Records for the task Start Marker

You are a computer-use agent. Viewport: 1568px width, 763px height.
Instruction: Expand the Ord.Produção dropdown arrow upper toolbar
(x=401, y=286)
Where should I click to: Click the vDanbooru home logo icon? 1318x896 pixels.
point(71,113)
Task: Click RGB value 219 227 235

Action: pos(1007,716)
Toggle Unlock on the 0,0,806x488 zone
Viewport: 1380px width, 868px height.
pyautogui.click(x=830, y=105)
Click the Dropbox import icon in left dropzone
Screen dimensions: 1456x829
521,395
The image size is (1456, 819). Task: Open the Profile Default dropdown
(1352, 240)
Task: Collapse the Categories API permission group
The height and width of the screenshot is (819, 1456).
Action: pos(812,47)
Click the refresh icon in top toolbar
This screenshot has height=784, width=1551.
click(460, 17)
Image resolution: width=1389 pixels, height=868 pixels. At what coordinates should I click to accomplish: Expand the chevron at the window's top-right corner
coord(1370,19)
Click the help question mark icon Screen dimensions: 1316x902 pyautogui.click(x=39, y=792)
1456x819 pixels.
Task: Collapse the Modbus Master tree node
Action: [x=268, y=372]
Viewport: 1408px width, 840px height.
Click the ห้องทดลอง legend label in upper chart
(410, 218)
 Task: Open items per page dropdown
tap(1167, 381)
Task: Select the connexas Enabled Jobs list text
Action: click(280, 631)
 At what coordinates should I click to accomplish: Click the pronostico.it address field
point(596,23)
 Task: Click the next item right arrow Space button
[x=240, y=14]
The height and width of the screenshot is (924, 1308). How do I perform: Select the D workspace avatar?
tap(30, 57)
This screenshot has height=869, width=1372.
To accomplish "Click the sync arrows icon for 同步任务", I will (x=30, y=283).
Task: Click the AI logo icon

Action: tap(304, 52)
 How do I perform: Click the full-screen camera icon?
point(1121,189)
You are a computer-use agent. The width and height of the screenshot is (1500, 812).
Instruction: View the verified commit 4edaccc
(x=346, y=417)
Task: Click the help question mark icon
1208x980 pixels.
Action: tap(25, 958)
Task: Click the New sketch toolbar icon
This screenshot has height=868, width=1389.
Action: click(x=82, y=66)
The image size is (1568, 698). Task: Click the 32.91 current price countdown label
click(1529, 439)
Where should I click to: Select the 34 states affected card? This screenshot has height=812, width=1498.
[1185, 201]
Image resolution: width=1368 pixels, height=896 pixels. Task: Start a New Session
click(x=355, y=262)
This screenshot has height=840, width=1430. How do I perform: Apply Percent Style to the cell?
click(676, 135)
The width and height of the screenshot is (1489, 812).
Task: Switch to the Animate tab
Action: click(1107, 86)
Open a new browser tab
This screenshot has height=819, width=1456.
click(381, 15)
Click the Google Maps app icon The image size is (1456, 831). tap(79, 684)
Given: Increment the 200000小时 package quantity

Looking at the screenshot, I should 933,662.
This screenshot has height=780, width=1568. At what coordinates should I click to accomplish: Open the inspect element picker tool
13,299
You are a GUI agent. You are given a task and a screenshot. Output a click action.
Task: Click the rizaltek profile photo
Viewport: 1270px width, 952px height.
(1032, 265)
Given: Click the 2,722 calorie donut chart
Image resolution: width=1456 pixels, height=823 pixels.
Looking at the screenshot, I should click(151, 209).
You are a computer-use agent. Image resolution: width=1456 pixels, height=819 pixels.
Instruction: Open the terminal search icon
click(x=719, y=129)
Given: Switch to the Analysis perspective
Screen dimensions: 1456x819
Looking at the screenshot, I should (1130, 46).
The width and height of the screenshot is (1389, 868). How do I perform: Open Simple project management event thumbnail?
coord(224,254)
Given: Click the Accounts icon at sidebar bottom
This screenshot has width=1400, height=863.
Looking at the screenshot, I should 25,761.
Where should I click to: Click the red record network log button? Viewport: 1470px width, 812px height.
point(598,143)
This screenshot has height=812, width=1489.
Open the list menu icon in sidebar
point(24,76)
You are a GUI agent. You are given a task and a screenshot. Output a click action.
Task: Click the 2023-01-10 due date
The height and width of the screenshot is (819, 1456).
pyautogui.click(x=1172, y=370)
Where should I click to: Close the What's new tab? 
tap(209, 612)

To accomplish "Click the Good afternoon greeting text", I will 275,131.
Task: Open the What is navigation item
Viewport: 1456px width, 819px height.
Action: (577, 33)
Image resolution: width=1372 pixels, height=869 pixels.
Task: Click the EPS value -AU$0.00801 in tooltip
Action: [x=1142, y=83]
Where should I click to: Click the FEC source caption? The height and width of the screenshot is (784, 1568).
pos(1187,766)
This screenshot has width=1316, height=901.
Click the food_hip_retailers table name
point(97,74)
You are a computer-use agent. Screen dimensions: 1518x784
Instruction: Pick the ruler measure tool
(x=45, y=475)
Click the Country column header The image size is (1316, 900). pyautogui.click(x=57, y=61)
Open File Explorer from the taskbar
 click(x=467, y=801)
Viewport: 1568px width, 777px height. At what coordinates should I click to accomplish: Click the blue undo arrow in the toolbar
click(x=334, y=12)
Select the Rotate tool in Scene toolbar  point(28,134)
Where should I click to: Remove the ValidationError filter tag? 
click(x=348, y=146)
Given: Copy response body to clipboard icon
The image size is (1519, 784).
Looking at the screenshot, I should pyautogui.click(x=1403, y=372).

Records for the task End Marker

◆ Exercise goal:
Each entry needs to be transcribed exactly.

◆ Exercise output:
You are a computer-use agent. Viewport: 1568px width, 763px height.
Instruction: Expand the Ord.Produção dropdown arrow upper toolbar
(x=401, y=286)
Where should I click to: Click the vDanbooru home logo icon? 1318x896 pixels.
point(71,113)
Task: Click RGB value 219 227 235

Action: pos(1007,716)
Toggle Unlock on the 0,0,806x488 zone
Viewport: 1380px width, 868px height.
pyautogui.click(x=830, y=105)
Click the Dropbox import icon in left dropzone
Screen dimensions: 1456x829
521,395
The image size is (1456, 819). Task: Open the Profile Default dropdown
(1352, 240)
Task: Collapse the Categories API permission group
The height and width of the screenshot is (819, 1456).
Action: pos(812,47)
Click the refresh icon in top toolbar
This screenshot has height=784, width=1551.
click(460, 17)
Image resolution: width=1389 pixels, height=868 pixels. At what coordinates should I click to accomplish: Expand the chevron at the window's top-right corner
coord(1370,19)
Click the help question mark icon Screen dimensions: 1316x902 pyautogui.click(x=39, y=792)
1456x819 pixels.
Task: Collapse the Modbus Master tree node
Action: [x=268, y=372]
Viewport: 1408px width, 840px height.
Click the ห้องทดลอง legend label in upper chart
(410, 218)
 Task: Open items per page dropdown
tap(1167, 381)
Task: Select the connexas Enabled Jobs list text
Action: click(280, 631)
 At what coordinates should I click to accomplish: Click the pronostico.it address field
point(596,23)
 Task: Click the next item right arrow Space button
[x=240, y=14]
The height and width of the screenshot is (924, 1308). How do I perform: Select the D workspace avatar?
tap(30, 57)
This screenshot has height=869, width=1372.
To accomplish "Click the sync arrows icon for 同步任务", I will (x=30, y=283).
Task: Click the AI logo icon

Action: tap(304, 52)
 How do I perform: Click the full-screen camera icon?
point(1121,189)
You are a computer-use agent. The width and height of the screenshot is (1500, 812).
Instruction: View the verified commit 4edaccc
(x=346, y=417)
Task: Click the help question mark icon
1208x980 pixels.
Action: tap(25, 958)
Task: Click the New sketch toolbar icon
This screenshot has height=868, width=1389.
Action: click(x=82, y=66)
The image size is (1568, 698). Task: Click the 32.91 current price countdown label
click(1529, 439)
Where should I click to: Select the 34 states affected card? This screenshot has height=812, width=1498.
[1185, 201]
Image resolution: width=1368 pixels, height=896 pixels. Task: Start a New Session
click(x=355, y=262)
This screenshot has height=840, width=1430. How do I perform: Apply Percent Style to the cell?
click(676, 135)
The width and height of the screenshot is (1489, 812).
Task: Switch to the Animate tab
Action: click(1107, 86)
Open a new browser tab
This screenshot has height=819, width=1456.
click(381, 15)
Click the Google Maps app icon The image size is (1456, 831). tap(79, 684)
Given: Increment the 200000小时 package quantity

Looking at the screenshot, I should 933,662.
This screenshot has height=780, width=1568. At what coordinates should I click to accomplish: Open the inspect element picker tool
13,299
You are a GUI agent. You are given a task and a screenshot. Output a click action.
Task: Click the rizaltek profile photo
Viewport: 1270px width, 952px height.
(1032, 265)
Given: Click the 2,722 calorie donut chart
Image resolution: width=1456 pixels, height=823 pixels.
Looking at the screenshot, I should click(151, 209).
You are a computer-use agent. Image resolution: width=1456 pixels, height=819 pixels.
Instruction: Open the terminal search icon
click(x=719, y=129)
Given: Switch to the Analysis perspective
Screen dimensions: 1456x819
Looking at the screenshot, I should (1130, 46).
The width and height of the screenshot is (1389, 868). How do I perform: Open Simple project management event thumbnail?
coord(224,254)
Given: Click the Accounts icon at sidebar bottom
This screenshot has width=1400, height=863.
Looking at the screenshot, I should 25,761.
Where should I click to: Click the red record network log button? Viewport: 1470px width, 812px height.
point(598,143)
This screenshot has height=812, width=1489.
Open the list menu icon in sidebar
point(24,76)
You are a GUI agent. You are given a task and a screenshot. Output a click action.
Task: Click the 2023-01-10 due date
The height and width of the screenshot is (819, 1456).
pyautogui.click(x=1172, y=370)
Where should I click to: Close the What's new tab? 
tap(209, 612)

To accomplish "Click the Good afternoon greeting text", I will 275,131.
Task: Open the What is navigation item
Viewport: 1456px width, 819px height.
Action: (577, 33)
Image resolution: width=1372 pixels, height=869 pixels.
Task: Click the EPS value -AU$0.00801 in tooltip
Action: [x=1142, y=83]
Where should I click to: Click the FEC source caption? The height and width of the screenshot is (784, 1568).
pos(1187,766)
This screenshot has width=1316, height=901.
Click the food_hip_retailers table name
point(97,74)
You are a computer-use agent. Screen dimensions: 1518x784
Instruction: Pick the ruler measure tool
(x=45, y=475)
Click the Country column header The image size is (1316, 900). pyautogui.click(x=57, y=61)
Open File Explorer from the taskbar
 click(x=467, y=801)
Viewport: 1568px width, 777px height. At what coordinates should I click to accomplish: Click the blue undo arrow in the toolbar
click(x=334, y=12)
Select the Rotate tool in Scene toolbar  point(28,134)
Where should I click to: Remove the ValidationError filter tag? 
click(x=348, y=146)
Given: Copy response body to clipboard icon
The image size is (1519, 784).
Looking at the screenshot, I should pyautogui.click(x=1403, y=372).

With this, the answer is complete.